The string of economic crises over the past two years in Asia, Russia and Brazil pushed the IMF into the spotlight and provoked waves of criticism, not simply from angry workers and students in the streets of some crisis countries but also from high-powered economists — like Jeffrey Sachs at Harvard and Paul Krugman at MIT — think tanks on both the left and right and nongovernmental watchdog groups. Even more surprising, criticism also came from the World Bank itself, especially senior vice president and chief economist Joseph Stiglitz.

While Stiglitz rarely mentioned the IMF by name, he very publicly attacked “the Washington consensus” that the IMF, backed by the United States Treasury Department, has tried to enforce around the world. The consensus is that poor countries that rely on IMF intervention are expected to adhere to a series of “structural adjustments” that are supposed to be implemented within three years. Those adjustments include balancing budgets (or run surpluses), cutting subsidies for food and other necessities, raising interest rates, privatizing as many functions as possible, reducing trade barriers, eliminating controls on foreign investment and focusing on increasing exports.

Stiglitz, a former Stanford professor who also served as chief of Clinton’s Council of Economic Advisors before taking the World Bank job, has argued that the IMF applies a one-size-fits-all solution in these countries without taking the country’s specific history and institutional development into account.
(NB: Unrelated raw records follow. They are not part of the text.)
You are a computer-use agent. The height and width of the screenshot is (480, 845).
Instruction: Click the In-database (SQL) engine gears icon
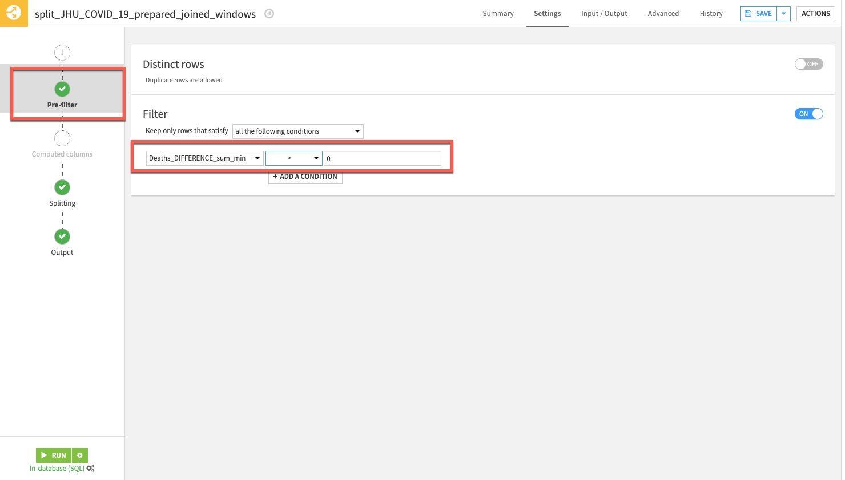point(90,469)
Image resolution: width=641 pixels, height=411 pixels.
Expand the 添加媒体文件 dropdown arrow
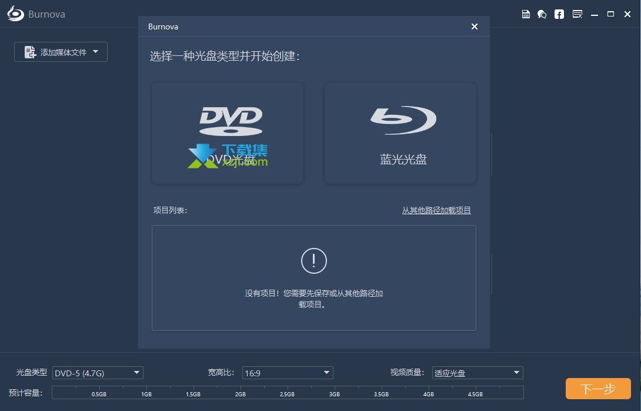pos(96,52)
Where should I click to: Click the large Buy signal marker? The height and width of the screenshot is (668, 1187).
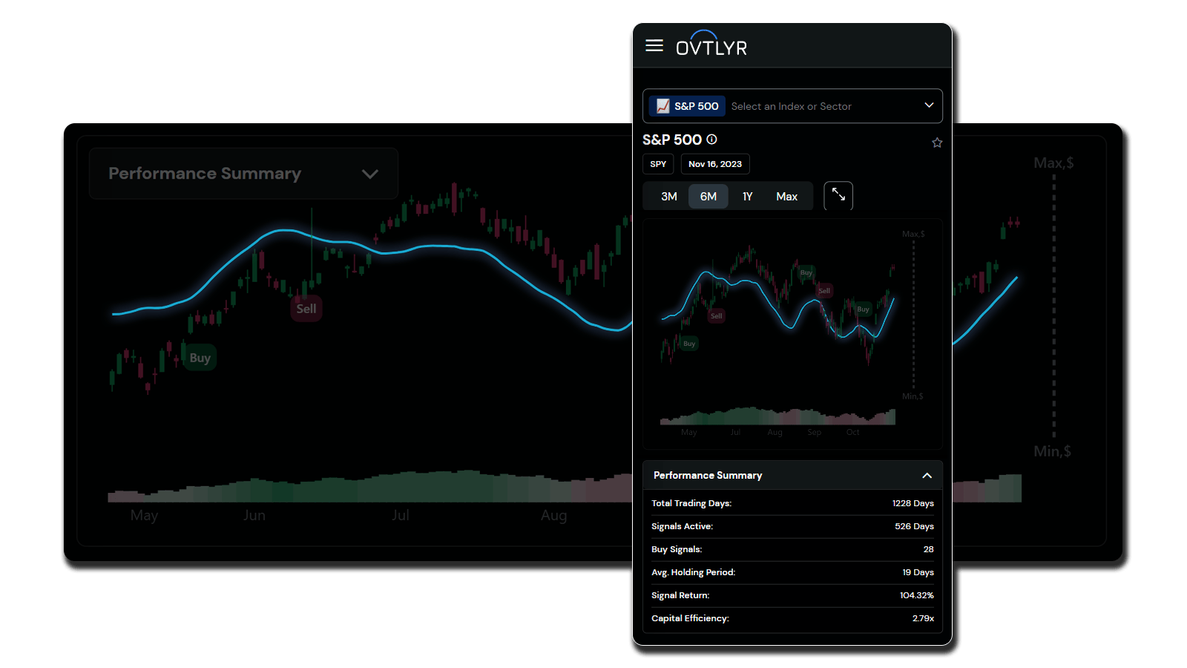200,358
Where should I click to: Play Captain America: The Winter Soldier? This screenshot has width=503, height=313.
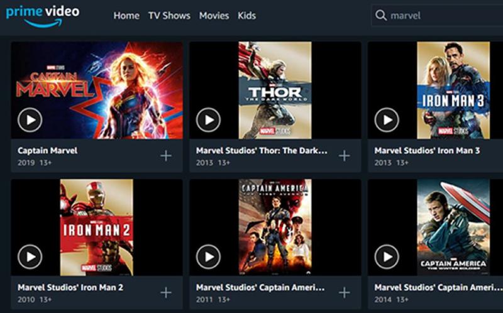point(387,257)
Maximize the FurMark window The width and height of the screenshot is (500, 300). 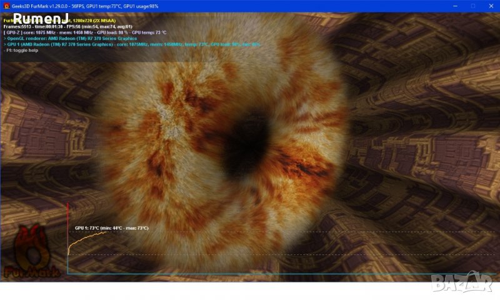[x=473, y=6]
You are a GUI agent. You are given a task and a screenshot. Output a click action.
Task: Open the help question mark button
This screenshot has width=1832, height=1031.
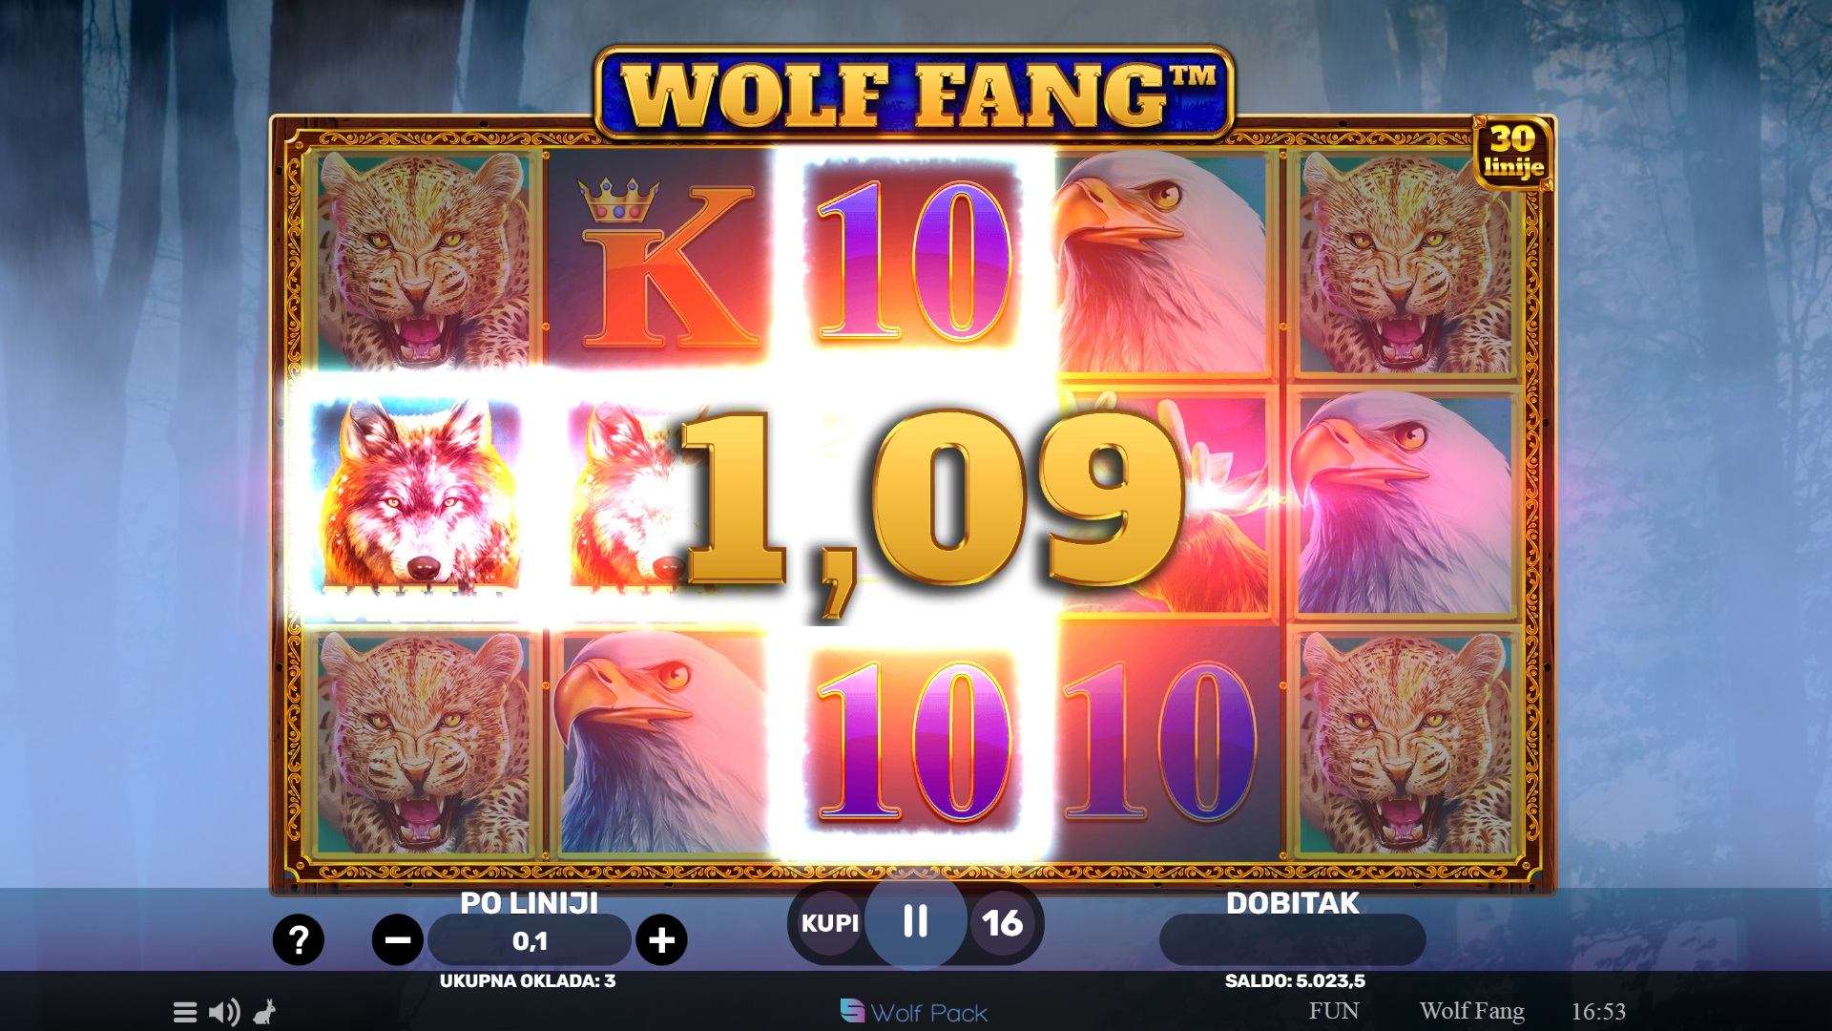click(299, 940)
What might work in the United States may not work in countries with much different political and economic cultures.

Stiglitz is particularly harsh on how the IMF acted in Russia after the fall of the Soviet Union. He called the reforms “an ideological, fundamental, root-and-branch approach to reform as opposed to an incremental, piecemeal, and adaptive approach.” He described the Western advisors — including the IMF — as “market Bolsheviks” who thought that simply because they had the right textbooks, they could instantaneously revolutionize society, much as the Bolsheviks in 1917. Also, “some economic cold-warriors seem to have seen themselves on a mission to level the ‘evil’ institutions of communism.” This approach — which elevated rapid privatization of state property above all other goals — halved Russia’s economic output in a decade, while China, pursuing a more incremental approach that emphasized competition more than privatization, doubled its output in the same period. While growth plummeted, inequality in Russia shot up, as the privileged few plundered the country, shipping capital out (through the Bank of New York, among other places) as the IMF was trickling money in.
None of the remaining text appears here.